Using Custom Versions
If you have a custom build of Imply and want to be able to deploy it using the Manager, first you will need to make the tar.gz
file that contains the custom build available to the Manager. See the instructions above for instructions on how to add custom user files to the Manager. Once this is accomplished you can update your values.yaml
as follows:
manager:
...
customVersions:
- 2021.01-hdp-2.7.3.2.6.5.0-292
In the above example the file name of the custom build that we have loaded onto our container is imply-2021.01-hdp-2.7.3.2.6.5.0-292.tar.gz
. When using custom files the format of the file name needs to follow the convention imply-<version>.tar.gz
, where <version>
matches the version number used in the values.yaml
file.
Configuring clusters to run a specific version of Imply
To configure your clusters to run a specific version of Imply, edit implyVersion
in the druid
section of values.yaml
like so:
druid:
...
implyVersion: "2021.02"
Changing
implyVersion
will not have an affect on existing clusters. See Applying configuration changes to Druid for more details. Only when you create clusters with Helm will the changes be applied.
Leaving implyVersion
blank will install the latest version available. If there is no internet connection, the version that is packaged with the Manager is installed.
Applying configuration changes to Druid
When you run the helm upgrade
command, Helm doesn't apply changes in the druid
section of values.yaml
to existing clusters. Use the Manager UI to configure existing clusters.
Alternatively, you can use the experimental update
flag to apply modifications to existing clusters in single-cluster deployments only.
The update
flag takes these values:
disabled
– The default, applies the changes to thedruid
section to new clusters only.hard
– Updates an existing cluster through a hard upgrade. All nodes are stopped, possibly resulting in a service interruption.rolling
– Applies updates to an existing cluster through a rolling upgrade scheme.
See related comments in values.yaml for more information.
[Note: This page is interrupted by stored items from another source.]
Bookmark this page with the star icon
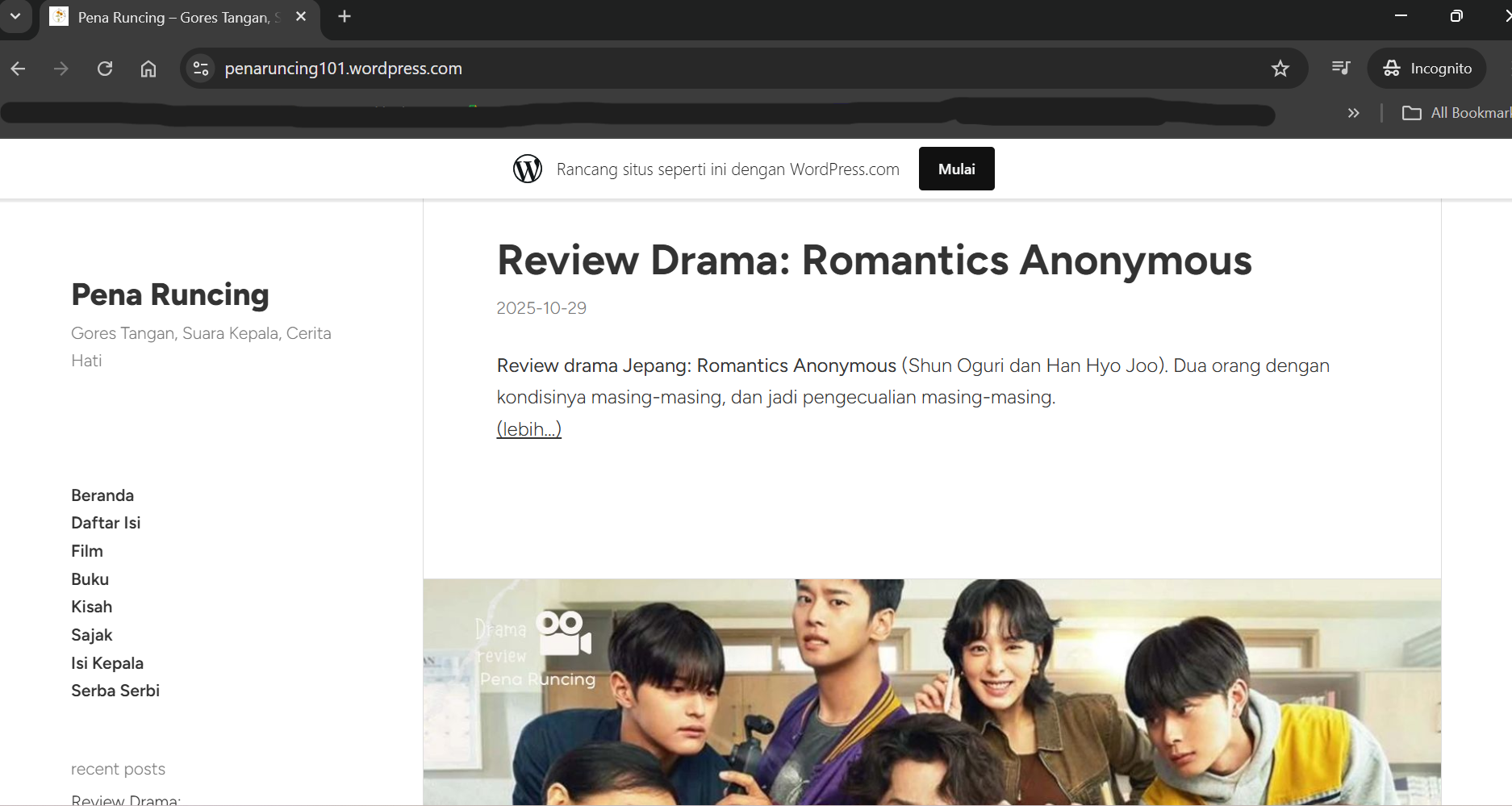 pyautogui.click(x=1280, y=69)
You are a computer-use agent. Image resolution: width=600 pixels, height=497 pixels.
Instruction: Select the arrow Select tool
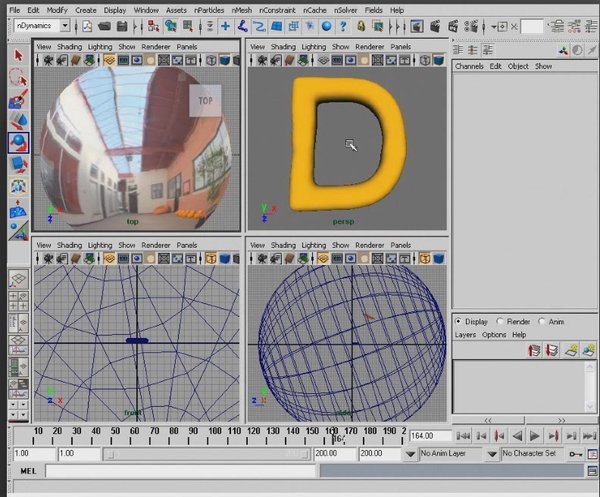pos(18,53)
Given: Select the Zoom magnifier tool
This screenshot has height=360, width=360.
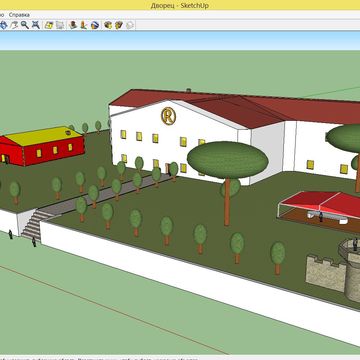Looking at the screenshot, I should click(25, 25).
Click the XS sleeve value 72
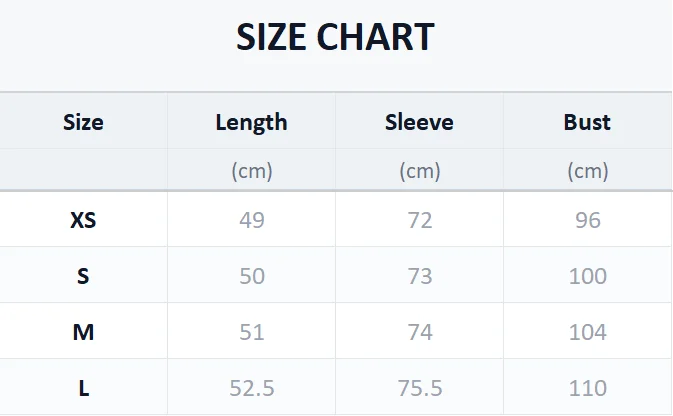The width and height of the screenshot is (673, 416). (419, 220)
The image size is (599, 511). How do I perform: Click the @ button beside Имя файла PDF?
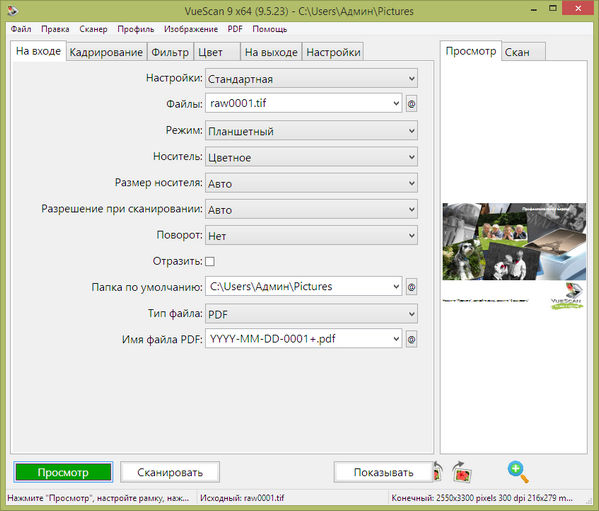click(x=411, y=339)
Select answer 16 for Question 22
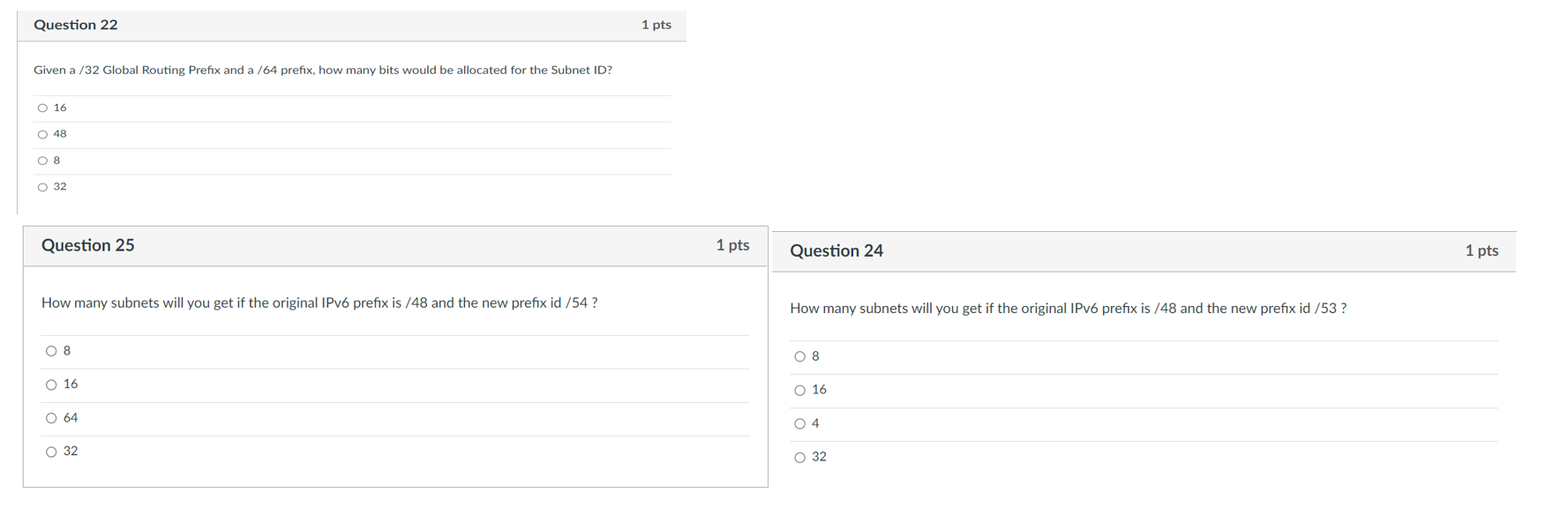 pos(42,108)

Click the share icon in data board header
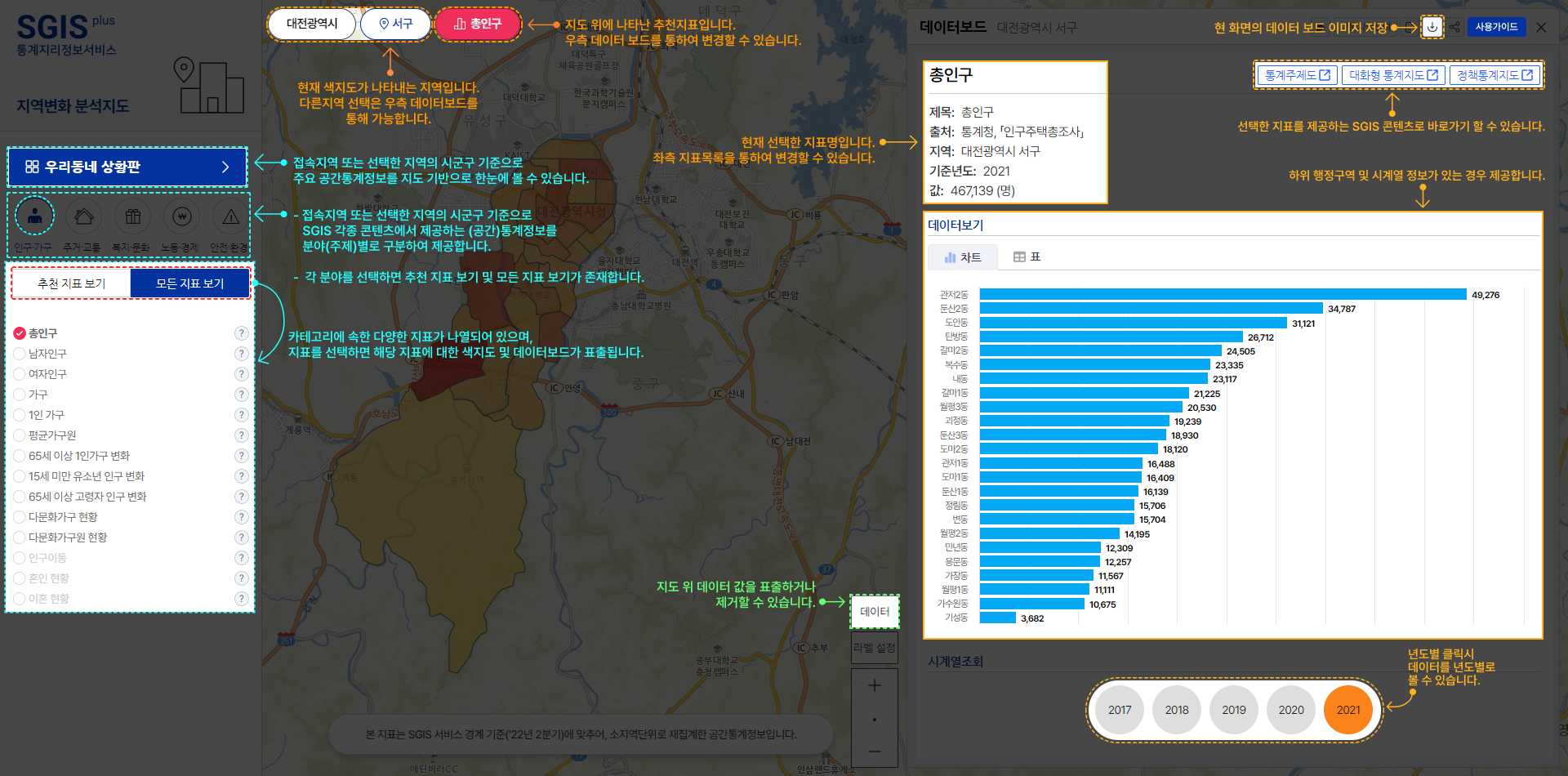click(x=1454, y=27)
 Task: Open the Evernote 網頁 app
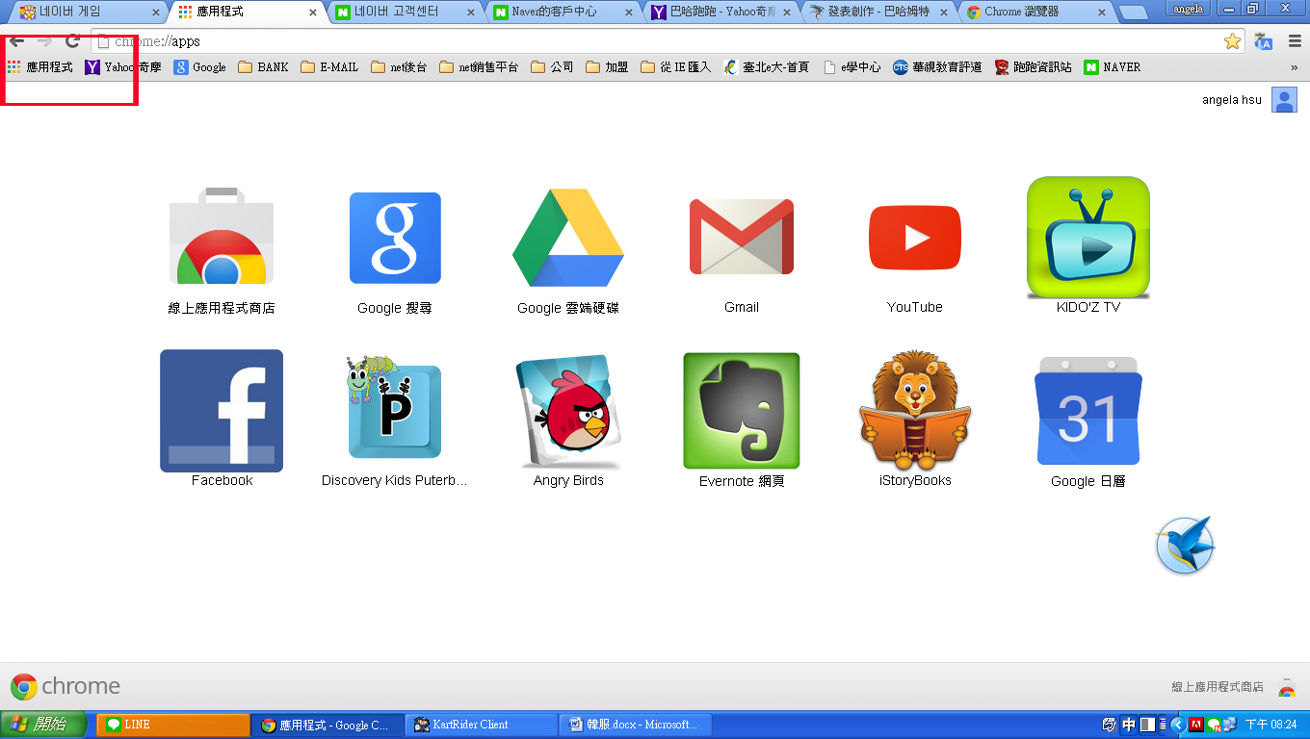click(x=741, y=410)
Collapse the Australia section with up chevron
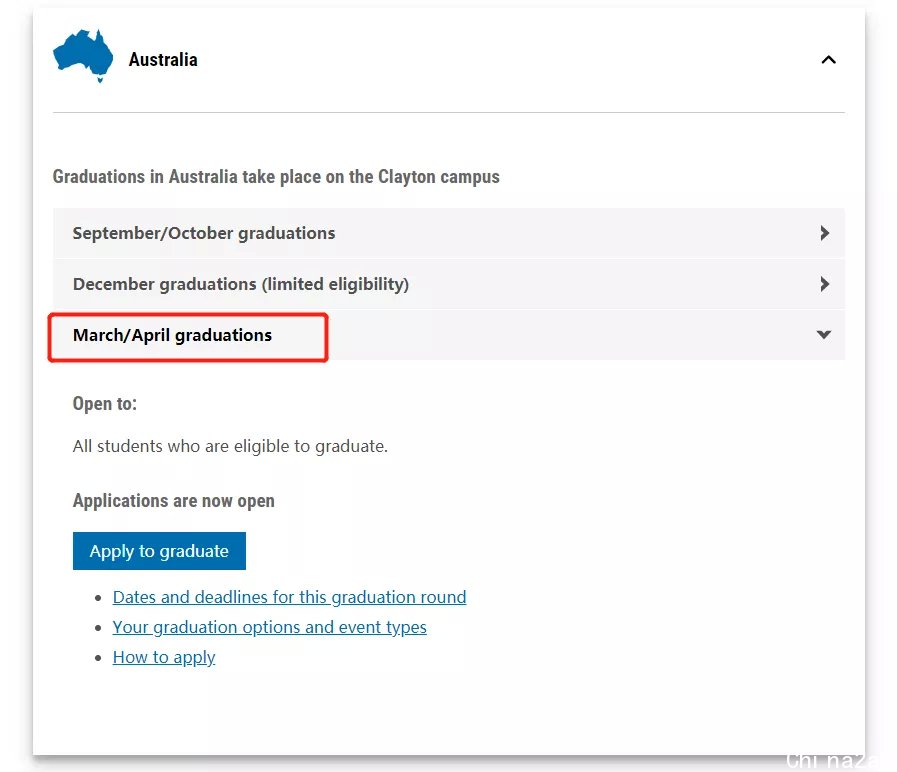This screenshot has width=897, height=772. pyautogui.click(x=828, y=60)
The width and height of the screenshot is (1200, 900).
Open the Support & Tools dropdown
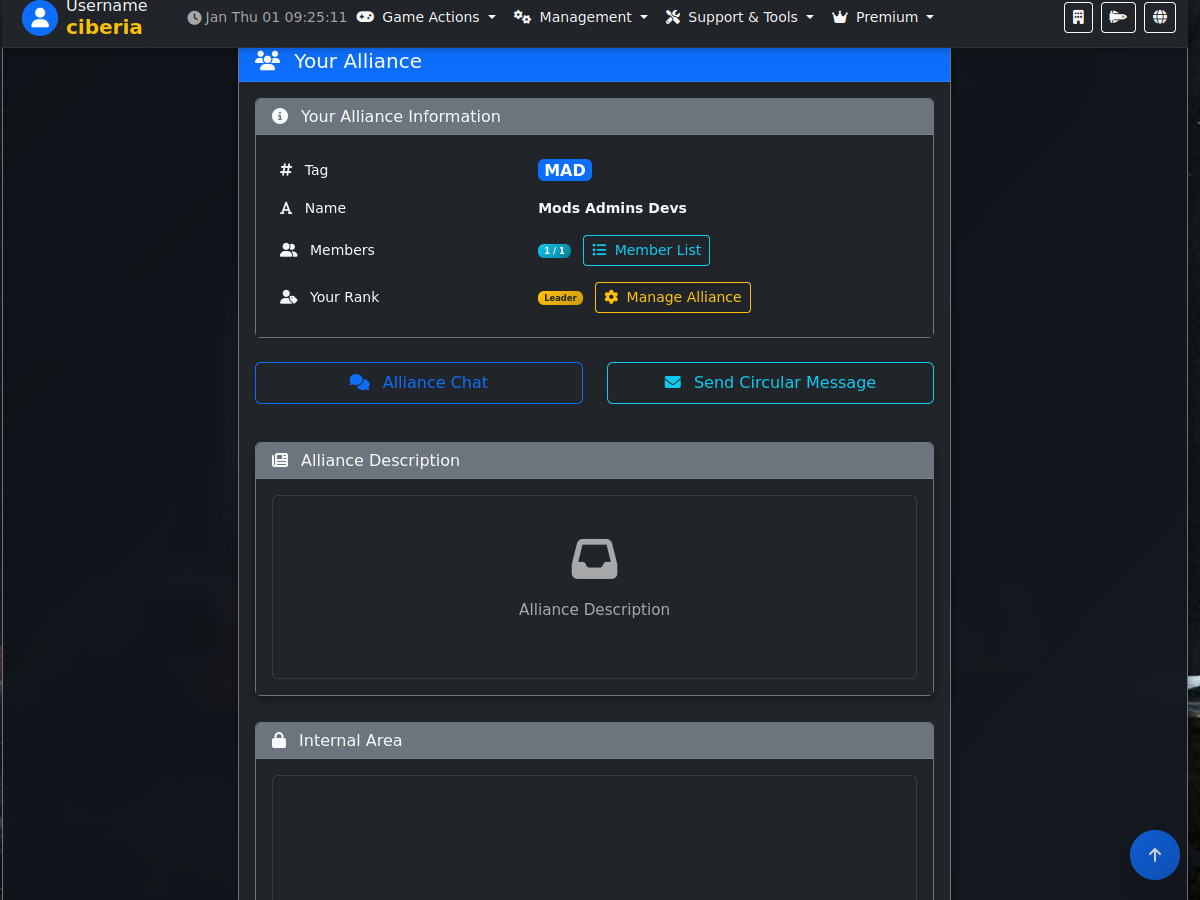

Updating and scaling your cluster
With a Kubernetes-based deployment, you can update the cluster servers to the latest version of the Imply software as described in Updating software versions. When you want to update the Imply Manager software, follow the instructions at Updating the Imply Manager software.
The upgrade procedures assume that the Manager can access the Imply servers where software updates are hosted. If the Imply Manager is operating in a disconnected (or air gapped) network, we recommend the following update procedure:
- Update the Imply Manager software first (as described in Updating the Imply Manager software.
- Apply the update to the cluster servers as usual, from the Manager UI. The Imply Manager bundles equivalent versions of the software for the Imply cluster servers.
In the event that you need to roll back an upgrade in an air gapped environment, you can use the Helm rollback
command to restore the Manager to its prior original version and then roll back the cluster upgrade from there.
For information on scaling your cluster, see Kubernetes Scaling Reference, which covers:
- Adding master, query, and data nodes to your cluster.
- Increasing available disk available to the data nodes.
- Adding data tiers.
- Adding clusters.
Updating the Imply Manager software
Helm makes it relatively easy to update the Manager and agent software.
Run the following command to make sure the repository is up to date:
helm repo update
If you have customized your deployment chart, merge your changes to the updated Imply chart before updating.
Run the Helm upgrade
command to install the newer version:
helm upgrade -f optional-overrides-file.yaml deployment-name imply/imply
Kubernetes applies the upgrade in a rolling manner, allowing you to avoid downtime.